In the records below, find the line containing "Click the app logo in the left rail" and the line containing "Viewport: 1226px width, 758px height."; please repeat exactly the lines from one to the other, both included, and nothing more.

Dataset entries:
————————

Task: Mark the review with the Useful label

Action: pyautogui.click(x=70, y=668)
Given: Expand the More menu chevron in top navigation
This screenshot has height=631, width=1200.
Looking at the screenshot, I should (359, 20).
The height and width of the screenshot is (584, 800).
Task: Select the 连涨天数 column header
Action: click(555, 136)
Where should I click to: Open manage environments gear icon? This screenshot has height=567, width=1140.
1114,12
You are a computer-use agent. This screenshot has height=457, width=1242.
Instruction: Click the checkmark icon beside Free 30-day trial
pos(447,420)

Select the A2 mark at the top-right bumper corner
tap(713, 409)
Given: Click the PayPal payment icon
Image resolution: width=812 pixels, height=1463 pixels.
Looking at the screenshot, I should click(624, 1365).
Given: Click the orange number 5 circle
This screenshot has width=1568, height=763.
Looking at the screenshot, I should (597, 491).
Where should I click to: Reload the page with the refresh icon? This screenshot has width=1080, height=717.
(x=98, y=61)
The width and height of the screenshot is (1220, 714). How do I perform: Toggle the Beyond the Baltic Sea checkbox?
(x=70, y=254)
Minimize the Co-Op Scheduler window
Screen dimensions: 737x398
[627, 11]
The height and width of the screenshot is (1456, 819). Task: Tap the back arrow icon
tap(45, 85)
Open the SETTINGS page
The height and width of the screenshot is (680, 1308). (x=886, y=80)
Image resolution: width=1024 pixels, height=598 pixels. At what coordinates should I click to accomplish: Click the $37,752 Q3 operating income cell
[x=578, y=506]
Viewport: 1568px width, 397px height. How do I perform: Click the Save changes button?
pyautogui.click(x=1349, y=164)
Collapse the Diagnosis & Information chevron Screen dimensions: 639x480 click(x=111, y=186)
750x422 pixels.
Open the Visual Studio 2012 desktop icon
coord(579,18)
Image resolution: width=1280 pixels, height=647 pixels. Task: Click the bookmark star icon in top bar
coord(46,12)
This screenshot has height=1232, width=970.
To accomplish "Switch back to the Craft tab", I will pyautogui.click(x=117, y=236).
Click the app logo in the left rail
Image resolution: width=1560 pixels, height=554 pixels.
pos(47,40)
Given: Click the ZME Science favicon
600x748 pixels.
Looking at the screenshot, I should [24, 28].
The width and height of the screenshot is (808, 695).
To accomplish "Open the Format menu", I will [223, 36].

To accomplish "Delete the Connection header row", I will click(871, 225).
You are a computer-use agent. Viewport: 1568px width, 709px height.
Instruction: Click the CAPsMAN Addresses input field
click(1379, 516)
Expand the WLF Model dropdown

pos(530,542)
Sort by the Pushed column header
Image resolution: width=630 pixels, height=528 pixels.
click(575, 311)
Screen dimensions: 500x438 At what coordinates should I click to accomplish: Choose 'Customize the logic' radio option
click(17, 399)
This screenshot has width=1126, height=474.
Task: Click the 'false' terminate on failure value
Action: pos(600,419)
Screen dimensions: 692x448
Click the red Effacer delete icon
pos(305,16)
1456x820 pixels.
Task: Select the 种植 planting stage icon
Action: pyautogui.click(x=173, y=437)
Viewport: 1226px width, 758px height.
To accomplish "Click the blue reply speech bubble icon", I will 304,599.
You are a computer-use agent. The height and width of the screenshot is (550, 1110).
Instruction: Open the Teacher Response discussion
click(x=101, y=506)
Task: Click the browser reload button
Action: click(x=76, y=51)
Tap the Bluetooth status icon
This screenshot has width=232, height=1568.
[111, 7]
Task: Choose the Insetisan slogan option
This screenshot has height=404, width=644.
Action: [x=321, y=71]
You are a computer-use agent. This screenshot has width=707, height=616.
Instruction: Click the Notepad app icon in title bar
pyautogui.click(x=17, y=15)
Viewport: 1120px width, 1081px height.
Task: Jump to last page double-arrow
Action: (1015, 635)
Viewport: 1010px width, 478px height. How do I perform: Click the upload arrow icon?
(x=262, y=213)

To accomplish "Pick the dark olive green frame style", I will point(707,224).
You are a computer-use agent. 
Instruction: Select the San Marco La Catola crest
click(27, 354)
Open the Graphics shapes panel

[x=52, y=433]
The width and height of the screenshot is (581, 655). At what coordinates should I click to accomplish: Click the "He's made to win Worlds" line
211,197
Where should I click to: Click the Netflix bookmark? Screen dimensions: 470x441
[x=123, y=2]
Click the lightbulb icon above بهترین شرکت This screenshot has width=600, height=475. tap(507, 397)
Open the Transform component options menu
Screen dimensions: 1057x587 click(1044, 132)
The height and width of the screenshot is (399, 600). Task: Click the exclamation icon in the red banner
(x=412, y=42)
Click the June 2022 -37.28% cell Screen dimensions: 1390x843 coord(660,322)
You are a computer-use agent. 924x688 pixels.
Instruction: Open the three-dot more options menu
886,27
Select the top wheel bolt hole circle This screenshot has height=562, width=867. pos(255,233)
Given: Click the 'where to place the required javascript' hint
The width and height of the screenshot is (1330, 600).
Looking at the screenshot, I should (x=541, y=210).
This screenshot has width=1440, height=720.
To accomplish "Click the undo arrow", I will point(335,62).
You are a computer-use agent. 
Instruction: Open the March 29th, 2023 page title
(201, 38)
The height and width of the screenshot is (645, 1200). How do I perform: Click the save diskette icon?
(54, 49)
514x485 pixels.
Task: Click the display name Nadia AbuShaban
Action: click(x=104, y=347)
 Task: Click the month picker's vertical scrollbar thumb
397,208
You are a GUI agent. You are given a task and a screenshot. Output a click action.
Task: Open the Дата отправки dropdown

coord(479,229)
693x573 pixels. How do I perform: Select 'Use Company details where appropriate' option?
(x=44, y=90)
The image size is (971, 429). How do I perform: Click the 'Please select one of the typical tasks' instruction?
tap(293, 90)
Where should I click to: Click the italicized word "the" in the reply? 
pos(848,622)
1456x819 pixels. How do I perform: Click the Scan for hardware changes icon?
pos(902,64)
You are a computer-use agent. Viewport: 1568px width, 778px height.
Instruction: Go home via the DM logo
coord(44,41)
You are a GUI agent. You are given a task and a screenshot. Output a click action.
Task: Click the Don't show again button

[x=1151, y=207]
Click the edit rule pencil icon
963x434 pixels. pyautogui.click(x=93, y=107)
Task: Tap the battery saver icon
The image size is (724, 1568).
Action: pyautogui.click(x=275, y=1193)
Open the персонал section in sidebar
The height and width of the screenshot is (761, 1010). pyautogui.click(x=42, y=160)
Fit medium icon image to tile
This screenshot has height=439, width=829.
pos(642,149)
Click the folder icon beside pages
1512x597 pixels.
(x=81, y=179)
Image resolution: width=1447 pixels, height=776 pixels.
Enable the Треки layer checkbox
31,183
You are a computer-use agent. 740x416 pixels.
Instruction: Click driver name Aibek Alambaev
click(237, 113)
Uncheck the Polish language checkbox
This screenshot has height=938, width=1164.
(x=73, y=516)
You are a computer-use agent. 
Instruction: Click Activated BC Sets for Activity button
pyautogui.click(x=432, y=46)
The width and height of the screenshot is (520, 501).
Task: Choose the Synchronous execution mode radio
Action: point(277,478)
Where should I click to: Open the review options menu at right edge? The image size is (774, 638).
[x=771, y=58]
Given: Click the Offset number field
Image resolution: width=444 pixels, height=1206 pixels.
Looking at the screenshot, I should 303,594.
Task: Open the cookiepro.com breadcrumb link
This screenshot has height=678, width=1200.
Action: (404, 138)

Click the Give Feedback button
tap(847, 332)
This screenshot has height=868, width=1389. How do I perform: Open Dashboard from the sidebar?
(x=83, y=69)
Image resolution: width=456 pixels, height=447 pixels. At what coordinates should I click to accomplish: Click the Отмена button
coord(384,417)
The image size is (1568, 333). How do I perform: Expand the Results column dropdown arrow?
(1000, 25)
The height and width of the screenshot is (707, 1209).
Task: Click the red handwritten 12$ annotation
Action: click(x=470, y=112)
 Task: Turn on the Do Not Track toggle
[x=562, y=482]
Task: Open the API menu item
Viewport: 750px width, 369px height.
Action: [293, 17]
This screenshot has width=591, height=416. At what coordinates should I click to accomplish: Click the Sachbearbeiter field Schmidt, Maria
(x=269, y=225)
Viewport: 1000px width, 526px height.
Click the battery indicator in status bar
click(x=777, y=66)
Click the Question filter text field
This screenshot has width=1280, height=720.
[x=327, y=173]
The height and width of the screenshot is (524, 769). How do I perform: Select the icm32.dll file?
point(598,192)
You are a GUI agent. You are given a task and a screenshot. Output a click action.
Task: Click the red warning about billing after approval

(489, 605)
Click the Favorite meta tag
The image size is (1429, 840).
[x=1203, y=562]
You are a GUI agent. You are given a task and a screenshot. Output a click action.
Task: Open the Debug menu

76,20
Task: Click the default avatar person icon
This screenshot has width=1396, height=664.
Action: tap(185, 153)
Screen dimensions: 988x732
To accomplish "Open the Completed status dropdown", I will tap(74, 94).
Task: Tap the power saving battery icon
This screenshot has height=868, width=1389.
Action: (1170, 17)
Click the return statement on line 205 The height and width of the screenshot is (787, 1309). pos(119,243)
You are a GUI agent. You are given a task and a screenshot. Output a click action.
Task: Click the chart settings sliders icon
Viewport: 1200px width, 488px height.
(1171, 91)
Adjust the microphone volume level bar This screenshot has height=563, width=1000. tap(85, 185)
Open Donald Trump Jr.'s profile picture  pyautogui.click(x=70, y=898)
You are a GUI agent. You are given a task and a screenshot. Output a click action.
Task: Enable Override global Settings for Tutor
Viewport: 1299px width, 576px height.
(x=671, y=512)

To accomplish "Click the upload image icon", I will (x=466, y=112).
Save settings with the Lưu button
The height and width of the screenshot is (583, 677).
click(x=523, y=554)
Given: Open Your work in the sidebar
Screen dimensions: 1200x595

————————

▸ **OUTPUT OF THE TASK**
Click the app logo in the left rail
Image resolution: width=1560 pixels, height=554 pixels.
pos(47,40)
Given: Click the ZME Science favicon
600x748 pixels.
Looking at the screenshot, I should [24, 28].
The width and height of the screenshot is (808, 695).
To accomplish "Open the Format menu", I will [223, 36].

To accomplish "Delete the Connection header row", I will click(871, 225).
You are a computer-use agent. Viewport: 1568px width, 709px height.
Instruction: Click the CAPsMAN Addresses input field
click(1379, 516)
Expand the WLF Model dropdown

pos(530,542)
Sort by the Pushed column header
Image resolution: width=630 pixels, height=528 pixels.
click(575, 311)
Screen dimensions: 500x438 At what coordinates should I click to accomplish: Choose 'Customize the logic' radio option
click(17, 399)
This screenshot has width=1126, height=474.
Task: Click the 'false' terminate on failure value
Action: pos(600,419)
Screen dimensions: 692x448
Click the red Effacer delete icon
pos(305,16)
1456x820 pixels.
Task: Select the 种植 planting stage icon
Action: pyautogui.click(x=173, y=437)
Viewport: 1226px width, 758px height.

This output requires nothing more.